Mimi has produced two medically-certified apps, won awards and easily attracted investors, but corporates had to be persuaded to consider implementing their technology. “We were at events like IFA or startup events and came up with PR stunts on World Hearing Day. All that contributed to our exposure,” says Kühne.
They are now working with one of Germany’s biggest health insurance providers, BARMER, to raise public awareness for hearing loss prevention. And they have just integrated their technology into headphones made by beyerdynamic, a project they completed in only six months for the nearly 100-year-old company. Naturally, the corporate and startup worlds clashed here too. “Our strategy was initially ‘Move fast, break things’ and their approach was rather “Please don’t break things, we already make the best headphones and studio equipment”. In the end, it worked amazingly well, and it really got us excited, because it’s an indication of great synergy when a young startup handles such product integrations so quickly.”

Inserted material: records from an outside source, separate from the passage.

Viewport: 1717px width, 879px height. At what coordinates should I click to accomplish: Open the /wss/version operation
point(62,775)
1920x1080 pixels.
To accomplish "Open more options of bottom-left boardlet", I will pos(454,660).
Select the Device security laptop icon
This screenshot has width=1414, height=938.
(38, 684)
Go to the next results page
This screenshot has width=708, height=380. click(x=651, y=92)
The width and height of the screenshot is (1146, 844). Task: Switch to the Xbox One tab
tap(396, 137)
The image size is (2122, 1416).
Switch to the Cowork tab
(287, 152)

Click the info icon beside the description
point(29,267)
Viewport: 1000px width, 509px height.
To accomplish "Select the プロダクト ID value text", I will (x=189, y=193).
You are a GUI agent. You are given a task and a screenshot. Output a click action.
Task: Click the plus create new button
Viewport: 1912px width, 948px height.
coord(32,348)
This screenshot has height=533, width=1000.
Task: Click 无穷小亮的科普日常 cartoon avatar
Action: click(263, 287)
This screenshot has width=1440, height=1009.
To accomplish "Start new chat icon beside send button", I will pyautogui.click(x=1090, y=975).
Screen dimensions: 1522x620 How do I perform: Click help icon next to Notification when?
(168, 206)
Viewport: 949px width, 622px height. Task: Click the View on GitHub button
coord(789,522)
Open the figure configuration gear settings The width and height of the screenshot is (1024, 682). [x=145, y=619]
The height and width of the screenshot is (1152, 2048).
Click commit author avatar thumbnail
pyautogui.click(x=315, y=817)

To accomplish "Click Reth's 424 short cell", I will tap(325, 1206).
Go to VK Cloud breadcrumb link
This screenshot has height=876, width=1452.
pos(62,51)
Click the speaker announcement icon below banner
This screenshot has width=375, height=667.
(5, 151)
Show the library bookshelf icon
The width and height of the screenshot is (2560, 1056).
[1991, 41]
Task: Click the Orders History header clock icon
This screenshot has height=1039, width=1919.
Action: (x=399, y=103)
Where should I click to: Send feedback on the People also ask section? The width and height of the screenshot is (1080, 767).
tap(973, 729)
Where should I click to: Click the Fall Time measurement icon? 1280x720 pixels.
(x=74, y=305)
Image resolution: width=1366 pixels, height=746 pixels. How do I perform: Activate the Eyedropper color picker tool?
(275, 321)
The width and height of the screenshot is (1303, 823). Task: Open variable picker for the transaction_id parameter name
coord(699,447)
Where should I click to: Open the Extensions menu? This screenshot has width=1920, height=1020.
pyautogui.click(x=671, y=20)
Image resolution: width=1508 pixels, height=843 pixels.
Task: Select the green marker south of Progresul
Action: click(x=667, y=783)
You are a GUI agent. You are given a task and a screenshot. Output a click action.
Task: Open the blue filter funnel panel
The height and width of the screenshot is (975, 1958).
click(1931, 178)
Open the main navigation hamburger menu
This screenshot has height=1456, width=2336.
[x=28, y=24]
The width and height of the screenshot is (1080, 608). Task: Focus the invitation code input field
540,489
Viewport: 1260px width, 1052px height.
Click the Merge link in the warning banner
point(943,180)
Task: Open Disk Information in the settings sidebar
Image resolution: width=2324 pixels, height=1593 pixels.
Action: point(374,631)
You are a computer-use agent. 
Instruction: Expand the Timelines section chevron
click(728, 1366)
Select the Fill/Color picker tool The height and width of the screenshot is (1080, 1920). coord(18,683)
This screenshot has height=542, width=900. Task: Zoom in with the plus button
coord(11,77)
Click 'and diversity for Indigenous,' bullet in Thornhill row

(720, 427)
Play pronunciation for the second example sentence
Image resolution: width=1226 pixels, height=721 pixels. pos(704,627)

This is more than a licensing deal for Mimi, it is a learning experience. “We can learn from them how our technology affects audiophiles. And we can experience what it means to build a solid family tradition of high-quality headphone products.” Kühne is enthusiastic about how the business has been developing and he has advice for corporates looking to do business with startups.
“Be open-minded,” is Kühne’s plea. “Let yourself be surprised by the agile and creative environments most startups operate in. They might not have the long-standing experience, but we surely know how to solve problems.”
The insurer Tryg remains committed to working with startups. They even went as far as creating the spin-off Undo, a digital insurance startup targeting young adults aged 18-28. Founding it indepently of Tryg had bureaucratic advantages. Michael Juhler-Nøttrup is well aware that Undo could soon be a direct competitor for Tryg’s core business. “We know that they are going to compete with us down the line, but if we don’t do it ourselves, somebody else will.”
With disruptive ideas like this, he’s sure to be on the right path to innovation. “Working with startups has given us a lot of insight into what’s going on in the world.”